## Exercise instructions
Identify every line of the records below that contains the word "exclusive" and copy each of those lines.

########

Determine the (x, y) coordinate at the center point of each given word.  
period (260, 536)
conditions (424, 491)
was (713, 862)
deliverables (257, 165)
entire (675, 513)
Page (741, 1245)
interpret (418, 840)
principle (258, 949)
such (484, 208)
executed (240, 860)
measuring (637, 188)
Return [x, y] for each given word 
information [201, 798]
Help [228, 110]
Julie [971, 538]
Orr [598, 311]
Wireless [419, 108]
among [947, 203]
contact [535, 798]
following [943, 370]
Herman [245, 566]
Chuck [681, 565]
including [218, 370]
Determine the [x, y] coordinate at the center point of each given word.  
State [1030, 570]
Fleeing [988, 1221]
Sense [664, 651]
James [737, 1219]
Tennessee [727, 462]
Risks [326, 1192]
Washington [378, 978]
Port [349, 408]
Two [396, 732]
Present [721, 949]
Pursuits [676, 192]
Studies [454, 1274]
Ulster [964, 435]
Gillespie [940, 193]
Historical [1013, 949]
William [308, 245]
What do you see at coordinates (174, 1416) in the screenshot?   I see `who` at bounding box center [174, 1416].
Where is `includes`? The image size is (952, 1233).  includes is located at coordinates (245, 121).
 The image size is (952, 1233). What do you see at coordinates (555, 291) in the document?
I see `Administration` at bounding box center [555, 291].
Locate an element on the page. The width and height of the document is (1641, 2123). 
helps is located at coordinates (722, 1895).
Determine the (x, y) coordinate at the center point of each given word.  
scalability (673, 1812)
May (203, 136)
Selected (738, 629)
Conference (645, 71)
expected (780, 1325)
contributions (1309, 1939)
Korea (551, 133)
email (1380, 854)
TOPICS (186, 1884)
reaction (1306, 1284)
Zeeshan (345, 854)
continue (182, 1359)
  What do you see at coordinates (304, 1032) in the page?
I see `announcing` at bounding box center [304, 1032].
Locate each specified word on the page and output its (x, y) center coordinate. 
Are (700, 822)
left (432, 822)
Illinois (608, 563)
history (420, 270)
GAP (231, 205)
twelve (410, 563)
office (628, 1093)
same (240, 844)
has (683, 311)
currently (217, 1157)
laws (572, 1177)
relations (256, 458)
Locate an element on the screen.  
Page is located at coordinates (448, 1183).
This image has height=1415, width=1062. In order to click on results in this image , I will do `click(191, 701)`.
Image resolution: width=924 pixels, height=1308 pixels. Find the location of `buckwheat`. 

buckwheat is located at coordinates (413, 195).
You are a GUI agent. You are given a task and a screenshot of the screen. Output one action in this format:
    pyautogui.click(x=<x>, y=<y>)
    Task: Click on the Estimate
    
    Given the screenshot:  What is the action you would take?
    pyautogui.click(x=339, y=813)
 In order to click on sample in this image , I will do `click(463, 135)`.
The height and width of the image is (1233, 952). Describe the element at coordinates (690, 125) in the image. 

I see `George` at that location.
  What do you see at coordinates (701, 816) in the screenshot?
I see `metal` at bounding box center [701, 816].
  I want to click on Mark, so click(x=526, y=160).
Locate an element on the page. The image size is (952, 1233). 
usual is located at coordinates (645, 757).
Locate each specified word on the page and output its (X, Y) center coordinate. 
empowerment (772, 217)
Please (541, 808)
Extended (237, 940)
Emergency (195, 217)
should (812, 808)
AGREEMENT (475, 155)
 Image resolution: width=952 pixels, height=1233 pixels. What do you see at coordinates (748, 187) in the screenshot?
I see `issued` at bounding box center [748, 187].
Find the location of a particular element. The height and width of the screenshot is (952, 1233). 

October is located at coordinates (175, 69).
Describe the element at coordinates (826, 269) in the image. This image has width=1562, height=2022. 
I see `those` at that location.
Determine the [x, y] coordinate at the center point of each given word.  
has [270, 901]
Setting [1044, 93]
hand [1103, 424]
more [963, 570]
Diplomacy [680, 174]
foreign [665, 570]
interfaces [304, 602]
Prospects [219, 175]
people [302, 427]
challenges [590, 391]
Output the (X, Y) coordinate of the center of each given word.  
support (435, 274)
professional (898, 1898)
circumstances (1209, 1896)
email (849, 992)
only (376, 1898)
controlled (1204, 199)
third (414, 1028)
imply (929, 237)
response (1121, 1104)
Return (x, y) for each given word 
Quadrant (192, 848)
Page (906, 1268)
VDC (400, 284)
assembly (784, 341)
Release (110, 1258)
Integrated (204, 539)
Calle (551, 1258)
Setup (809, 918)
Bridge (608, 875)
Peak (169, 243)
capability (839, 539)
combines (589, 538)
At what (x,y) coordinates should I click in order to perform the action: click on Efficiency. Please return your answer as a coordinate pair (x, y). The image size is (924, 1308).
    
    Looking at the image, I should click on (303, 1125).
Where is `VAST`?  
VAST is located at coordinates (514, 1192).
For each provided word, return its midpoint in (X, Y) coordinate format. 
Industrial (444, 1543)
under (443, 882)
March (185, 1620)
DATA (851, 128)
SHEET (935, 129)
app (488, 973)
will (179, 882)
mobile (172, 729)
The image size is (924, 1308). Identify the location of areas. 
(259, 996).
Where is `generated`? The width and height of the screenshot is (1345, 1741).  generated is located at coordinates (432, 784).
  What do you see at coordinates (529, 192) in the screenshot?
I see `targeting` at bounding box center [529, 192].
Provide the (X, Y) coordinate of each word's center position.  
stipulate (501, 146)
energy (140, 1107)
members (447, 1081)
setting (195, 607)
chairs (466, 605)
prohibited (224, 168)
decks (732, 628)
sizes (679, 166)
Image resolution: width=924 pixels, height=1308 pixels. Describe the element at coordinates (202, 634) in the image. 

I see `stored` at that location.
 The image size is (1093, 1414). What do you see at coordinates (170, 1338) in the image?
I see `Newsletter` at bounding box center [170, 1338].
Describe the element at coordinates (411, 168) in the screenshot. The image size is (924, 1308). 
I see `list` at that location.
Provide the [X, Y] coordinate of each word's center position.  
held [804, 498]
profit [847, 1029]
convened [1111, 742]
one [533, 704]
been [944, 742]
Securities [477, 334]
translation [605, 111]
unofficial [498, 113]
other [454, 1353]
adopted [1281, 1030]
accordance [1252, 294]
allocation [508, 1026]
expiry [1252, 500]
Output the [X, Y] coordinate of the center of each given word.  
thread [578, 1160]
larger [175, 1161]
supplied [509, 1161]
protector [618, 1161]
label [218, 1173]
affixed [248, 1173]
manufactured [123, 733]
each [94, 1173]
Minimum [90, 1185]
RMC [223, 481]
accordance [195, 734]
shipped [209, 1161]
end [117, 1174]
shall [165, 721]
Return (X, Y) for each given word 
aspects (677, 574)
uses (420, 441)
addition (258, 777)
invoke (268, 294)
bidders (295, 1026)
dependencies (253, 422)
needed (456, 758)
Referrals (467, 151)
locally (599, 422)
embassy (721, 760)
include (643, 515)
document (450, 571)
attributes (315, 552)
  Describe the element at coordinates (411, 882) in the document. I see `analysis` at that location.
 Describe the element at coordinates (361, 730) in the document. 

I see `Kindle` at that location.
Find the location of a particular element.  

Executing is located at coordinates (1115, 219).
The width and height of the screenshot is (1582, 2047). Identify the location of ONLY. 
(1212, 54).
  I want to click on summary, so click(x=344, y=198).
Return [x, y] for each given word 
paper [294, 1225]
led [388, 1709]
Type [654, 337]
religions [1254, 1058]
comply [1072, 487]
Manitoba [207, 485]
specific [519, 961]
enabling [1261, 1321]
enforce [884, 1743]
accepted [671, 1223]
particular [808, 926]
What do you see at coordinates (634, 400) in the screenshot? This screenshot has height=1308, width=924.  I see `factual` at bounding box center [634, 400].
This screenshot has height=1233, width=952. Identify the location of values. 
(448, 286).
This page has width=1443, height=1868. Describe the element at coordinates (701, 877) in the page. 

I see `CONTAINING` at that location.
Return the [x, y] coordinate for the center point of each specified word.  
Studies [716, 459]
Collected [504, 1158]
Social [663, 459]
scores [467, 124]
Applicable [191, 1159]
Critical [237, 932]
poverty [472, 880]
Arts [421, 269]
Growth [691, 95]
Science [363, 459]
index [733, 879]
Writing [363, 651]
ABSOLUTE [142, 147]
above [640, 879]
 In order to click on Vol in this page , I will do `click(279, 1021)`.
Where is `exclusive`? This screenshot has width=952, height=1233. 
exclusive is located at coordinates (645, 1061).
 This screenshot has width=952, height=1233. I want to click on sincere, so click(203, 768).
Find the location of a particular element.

########

## Solution
Where is `exclusive`? This screenshot has width=952, height=1233. 
exclusive is located at coordinates (645, 1061).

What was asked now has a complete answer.